FUTEBOL E FICÇÃO: POR NETO 

A Seleção Brasileira me causou aflição no primeiro tempo do amistoso contra a Croácia. A equipe padeceu diante da marcação encarniçada do adversário no campo de ataque. O meio de campo formado por um ótimo trio, mas desnaturado da armação frequente e de excelência, angustiou este voyeur da bola. Estranho ver o time canarinho sem um jogador “pensante”, desprovido do cérebro que distribui a bola, dá assistências improváveis, um clássico, como queiram.

Casemiro é ótimo marcador, passador e volta e meia encaixa bons chutes. Fernandinho é versátil, tem a essência do jogador burilado por Guardiola, possui vários predicados. Paulinho é uma espécie de “falso 9”, um perigo na área irrompendo de trás. Nenhum deles, porém, cumpre o papel da criação mais requintada. Não há um Iniesta, um Davi Silva, um Kroos ou um Modric, para citar quatro maestros que nos brindarão em gramados russos. Um pequeno gênio que dê farturas de passes fora do normal e a quem o time sempre recorra. O incumbido de fazer o jogo fluir, capaz de desobstruir defesas por sua natureza visionária.

Diego e arbitragem durante Flamengo x Bahia - Foto: Gilvan de Souza
No período que antecedeu a definição da lista final, Tite usou o termo “ritmista” para se referir a jogadores talhados a construir. Deu ao termo larga abrangência. Na leva estavam cinco dos convocados: o próprio Fernandinho, Renato Augusto, Coutinho, Fred e até Willian. Em sua explicação, afirmou que há nuances entre eles, particularidades na forma de jogo. Todos capacitados a alimentar o ataque. Renato é titular habitual e, assim como Coutinho, é mais próximo do estilo descrito acima. De fato, a equipe fica encorpada com eles, pudemos notar isso nesses quase dois anos do técnico no comando. Com um deles na função, o jogo tem dinâmica e não depende quase exclusivamente das saídas pelos lados, com Marcelo, Willian e Danilo, como o ocorrido diante da Croácia. Ainda assim, nenhum deles é candidato ao epíteto de maestro.

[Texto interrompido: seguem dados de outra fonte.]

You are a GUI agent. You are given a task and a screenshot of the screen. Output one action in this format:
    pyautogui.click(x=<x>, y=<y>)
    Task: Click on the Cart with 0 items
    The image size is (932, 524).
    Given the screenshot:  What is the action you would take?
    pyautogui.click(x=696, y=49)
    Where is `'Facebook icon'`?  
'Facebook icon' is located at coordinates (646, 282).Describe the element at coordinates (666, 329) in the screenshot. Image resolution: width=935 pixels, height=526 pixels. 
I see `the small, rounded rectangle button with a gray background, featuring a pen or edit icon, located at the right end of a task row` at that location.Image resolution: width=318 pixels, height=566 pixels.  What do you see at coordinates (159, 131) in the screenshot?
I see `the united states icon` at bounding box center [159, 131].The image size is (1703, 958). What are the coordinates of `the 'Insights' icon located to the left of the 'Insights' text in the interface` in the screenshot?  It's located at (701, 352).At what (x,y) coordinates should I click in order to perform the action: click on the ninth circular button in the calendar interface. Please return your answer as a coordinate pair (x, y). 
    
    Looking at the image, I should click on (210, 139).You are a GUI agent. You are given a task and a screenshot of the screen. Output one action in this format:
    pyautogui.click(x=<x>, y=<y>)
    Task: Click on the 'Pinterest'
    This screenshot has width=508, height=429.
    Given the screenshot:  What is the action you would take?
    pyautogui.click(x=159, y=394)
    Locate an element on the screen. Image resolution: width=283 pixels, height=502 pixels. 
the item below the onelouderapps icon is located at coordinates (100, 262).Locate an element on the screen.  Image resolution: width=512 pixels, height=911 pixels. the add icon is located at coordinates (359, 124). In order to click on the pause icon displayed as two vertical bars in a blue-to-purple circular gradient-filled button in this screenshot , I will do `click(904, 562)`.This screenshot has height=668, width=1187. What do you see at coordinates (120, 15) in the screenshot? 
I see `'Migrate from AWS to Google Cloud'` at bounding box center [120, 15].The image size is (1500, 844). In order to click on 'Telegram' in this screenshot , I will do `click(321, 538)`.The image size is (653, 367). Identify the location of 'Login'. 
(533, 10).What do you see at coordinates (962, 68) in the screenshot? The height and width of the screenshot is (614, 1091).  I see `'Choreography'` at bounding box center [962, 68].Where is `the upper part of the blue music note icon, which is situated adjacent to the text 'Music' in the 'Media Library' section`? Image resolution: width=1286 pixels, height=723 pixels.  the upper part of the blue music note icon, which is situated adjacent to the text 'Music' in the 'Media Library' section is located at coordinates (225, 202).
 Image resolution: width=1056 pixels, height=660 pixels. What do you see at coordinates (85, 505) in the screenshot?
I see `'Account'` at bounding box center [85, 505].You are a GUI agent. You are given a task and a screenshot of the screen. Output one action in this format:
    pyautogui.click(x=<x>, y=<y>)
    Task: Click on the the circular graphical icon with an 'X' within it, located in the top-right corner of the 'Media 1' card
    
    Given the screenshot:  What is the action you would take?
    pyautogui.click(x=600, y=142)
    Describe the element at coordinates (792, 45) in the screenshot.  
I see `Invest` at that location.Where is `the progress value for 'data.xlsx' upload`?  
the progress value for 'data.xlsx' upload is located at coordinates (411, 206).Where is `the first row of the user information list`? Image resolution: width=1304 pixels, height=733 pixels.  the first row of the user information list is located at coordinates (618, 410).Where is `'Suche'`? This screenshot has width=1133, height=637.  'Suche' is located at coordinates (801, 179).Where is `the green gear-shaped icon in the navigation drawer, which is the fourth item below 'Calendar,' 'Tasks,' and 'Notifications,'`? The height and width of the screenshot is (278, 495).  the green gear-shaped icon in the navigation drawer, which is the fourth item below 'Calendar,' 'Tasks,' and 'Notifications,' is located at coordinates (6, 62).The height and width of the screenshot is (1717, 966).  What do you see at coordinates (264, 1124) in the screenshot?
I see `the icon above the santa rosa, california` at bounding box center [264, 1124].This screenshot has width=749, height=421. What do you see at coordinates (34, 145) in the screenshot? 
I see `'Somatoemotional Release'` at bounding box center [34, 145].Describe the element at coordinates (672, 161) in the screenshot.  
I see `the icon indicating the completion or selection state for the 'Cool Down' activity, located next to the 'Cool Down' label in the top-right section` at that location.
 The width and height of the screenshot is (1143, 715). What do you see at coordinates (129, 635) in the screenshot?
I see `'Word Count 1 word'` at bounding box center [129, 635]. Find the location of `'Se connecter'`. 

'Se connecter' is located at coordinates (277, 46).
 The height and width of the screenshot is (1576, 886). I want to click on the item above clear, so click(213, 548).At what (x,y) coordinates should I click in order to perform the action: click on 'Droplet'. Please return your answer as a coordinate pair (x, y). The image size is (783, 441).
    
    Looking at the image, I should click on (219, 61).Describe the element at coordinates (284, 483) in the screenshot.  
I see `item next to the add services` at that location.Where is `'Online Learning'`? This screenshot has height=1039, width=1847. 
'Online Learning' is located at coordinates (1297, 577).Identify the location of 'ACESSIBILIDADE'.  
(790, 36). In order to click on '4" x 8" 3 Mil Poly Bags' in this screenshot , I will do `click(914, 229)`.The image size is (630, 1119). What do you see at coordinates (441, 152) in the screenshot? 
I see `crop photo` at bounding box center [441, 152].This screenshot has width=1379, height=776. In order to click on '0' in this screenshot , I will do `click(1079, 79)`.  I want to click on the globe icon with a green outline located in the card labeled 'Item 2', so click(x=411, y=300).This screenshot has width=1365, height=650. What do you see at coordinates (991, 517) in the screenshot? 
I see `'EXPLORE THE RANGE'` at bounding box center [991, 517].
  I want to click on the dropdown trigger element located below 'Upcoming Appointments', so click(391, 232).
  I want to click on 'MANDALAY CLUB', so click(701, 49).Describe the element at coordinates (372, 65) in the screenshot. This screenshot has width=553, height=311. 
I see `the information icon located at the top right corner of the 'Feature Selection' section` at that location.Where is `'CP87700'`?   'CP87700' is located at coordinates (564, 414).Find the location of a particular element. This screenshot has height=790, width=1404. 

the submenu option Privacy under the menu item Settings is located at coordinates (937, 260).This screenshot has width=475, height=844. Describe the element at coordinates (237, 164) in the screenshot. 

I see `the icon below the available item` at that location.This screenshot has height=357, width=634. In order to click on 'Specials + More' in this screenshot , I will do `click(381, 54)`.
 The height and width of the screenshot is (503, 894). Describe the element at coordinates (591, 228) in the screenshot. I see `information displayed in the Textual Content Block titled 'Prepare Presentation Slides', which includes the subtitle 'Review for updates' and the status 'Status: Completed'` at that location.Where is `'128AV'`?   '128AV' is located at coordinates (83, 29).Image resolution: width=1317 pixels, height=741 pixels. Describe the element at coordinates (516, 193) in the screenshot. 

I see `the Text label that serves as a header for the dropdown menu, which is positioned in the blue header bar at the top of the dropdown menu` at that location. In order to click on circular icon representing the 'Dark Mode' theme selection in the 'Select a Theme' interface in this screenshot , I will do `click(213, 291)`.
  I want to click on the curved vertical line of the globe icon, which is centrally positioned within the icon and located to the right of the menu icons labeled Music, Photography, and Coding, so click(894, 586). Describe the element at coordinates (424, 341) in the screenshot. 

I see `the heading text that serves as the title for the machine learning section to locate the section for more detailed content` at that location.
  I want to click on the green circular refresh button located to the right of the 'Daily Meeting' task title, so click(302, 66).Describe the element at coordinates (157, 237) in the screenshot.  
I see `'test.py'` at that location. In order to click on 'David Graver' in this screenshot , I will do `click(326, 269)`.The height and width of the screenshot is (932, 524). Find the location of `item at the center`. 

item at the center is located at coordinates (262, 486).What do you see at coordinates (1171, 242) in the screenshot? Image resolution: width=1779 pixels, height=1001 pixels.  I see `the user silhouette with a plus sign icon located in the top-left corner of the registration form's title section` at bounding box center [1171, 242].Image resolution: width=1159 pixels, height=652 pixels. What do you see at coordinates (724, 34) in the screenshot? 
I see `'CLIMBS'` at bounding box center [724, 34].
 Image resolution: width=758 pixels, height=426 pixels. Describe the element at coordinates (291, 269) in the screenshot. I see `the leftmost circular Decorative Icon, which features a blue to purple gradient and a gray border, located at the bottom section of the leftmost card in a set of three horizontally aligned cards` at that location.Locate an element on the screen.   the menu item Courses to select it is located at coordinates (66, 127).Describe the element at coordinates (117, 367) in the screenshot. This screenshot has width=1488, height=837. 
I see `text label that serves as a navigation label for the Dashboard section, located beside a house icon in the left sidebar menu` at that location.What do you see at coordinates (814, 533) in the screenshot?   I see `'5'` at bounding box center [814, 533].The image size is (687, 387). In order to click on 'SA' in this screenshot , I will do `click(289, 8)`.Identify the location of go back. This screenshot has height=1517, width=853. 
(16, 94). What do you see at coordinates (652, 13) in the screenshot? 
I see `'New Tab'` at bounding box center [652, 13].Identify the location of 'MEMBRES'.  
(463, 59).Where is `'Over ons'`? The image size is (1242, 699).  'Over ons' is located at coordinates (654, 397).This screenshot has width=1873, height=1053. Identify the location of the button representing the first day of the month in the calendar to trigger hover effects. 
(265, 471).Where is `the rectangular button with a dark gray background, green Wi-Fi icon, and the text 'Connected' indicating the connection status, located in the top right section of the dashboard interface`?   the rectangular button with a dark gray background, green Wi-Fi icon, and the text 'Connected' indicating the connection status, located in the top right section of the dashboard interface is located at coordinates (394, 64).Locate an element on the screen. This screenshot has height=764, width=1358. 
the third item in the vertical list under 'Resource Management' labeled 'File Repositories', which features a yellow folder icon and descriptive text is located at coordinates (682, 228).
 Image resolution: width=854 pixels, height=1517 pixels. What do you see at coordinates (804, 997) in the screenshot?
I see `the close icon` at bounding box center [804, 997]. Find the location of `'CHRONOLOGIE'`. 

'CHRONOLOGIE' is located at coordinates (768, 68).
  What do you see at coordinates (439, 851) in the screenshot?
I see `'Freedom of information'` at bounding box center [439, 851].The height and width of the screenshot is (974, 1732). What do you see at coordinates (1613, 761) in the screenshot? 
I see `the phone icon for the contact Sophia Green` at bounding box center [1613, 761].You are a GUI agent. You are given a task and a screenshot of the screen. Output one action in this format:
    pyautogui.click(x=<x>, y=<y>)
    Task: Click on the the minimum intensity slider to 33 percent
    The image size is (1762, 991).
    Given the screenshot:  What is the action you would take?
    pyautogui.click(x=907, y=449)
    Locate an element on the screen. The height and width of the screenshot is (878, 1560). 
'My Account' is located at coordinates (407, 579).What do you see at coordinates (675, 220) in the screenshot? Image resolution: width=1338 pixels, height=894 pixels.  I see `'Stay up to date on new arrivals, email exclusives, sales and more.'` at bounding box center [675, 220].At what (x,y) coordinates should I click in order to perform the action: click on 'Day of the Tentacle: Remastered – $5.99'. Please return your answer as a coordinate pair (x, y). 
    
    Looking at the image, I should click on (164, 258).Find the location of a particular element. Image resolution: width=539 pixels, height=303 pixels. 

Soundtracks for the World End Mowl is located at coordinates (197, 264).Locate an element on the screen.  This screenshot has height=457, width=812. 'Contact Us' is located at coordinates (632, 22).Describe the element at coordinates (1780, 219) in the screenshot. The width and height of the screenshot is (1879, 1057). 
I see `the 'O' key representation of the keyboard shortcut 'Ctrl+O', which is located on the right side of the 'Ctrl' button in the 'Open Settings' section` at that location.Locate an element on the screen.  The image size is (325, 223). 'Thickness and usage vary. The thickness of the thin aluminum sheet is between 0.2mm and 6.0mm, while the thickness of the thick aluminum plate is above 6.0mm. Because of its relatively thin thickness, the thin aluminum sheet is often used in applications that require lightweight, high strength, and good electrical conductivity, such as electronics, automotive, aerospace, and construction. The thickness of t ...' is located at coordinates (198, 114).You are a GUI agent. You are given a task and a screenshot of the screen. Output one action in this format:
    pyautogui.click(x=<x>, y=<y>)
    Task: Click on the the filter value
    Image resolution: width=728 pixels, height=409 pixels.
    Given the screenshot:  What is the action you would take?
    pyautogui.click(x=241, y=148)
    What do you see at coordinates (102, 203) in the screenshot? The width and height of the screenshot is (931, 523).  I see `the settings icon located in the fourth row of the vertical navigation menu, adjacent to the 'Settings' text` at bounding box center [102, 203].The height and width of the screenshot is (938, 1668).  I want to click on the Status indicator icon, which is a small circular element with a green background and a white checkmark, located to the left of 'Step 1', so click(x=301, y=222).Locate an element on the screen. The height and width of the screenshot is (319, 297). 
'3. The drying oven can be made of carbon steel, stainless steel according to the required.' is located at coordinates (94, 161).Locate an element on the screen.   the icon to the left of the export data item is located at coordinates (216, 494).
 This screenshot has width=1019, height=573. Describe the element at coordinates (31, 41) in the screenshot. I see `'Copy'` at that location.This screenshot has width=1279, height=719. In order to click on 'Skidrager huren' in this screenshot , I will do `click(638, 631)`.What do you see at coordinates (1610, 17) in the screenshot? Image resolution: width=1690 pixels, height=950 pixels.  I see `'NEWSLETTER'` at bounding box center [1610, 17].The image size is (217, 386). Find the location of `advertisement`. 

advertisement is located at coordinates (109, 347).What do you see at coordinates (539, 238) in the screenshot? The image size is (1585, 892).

Ok, grandes times podem prescindir de um. Ainda assim, cabe a pergunta: não poderá Tite, em algum momento da Copa, sentir a falta de um camisa 10 clássico? Fui pego de assalto pela indagação durante o amistoso e, inevitavelmente, a vi associar-se à declaração do flamenguista Diego que gerou burburinho e bílis aqui e acolá dias antes. Ao falar da frustração de não ter sido convocado, disse, em rasgo de franqueza (para alguns, prepotência): “Eu perco, mas a Seleção também por não contar com minha qualidade e experiência”.

A Seleção que vai à Rússia não tem um jogador com as características de Diego. Curiosamente, foi mencionado por Tite quando o técnico foi provocado a elencar os ‘ritmistas’. Para encorpar sua declaração, o jogador deu o argumento que mais está a seu alcance: foi brilhante contra o Corinthians, conduzindo o líder do Brasileirão à vitória, no último domingo. Como se Galileu, na inquisição, sussurrasse: E pur se muove (mas se movimenta). O trabalho de Tite é ótimo e a Seleção é uma das favoritas ao título mundial. O que não dispensa a possibilidade de sentir sim a falta de um Diego.

Fui pego de assalto pela indagação durante o amistoso e, inevitavelmente, a vi associar-se à declaração do flamenguista Diego.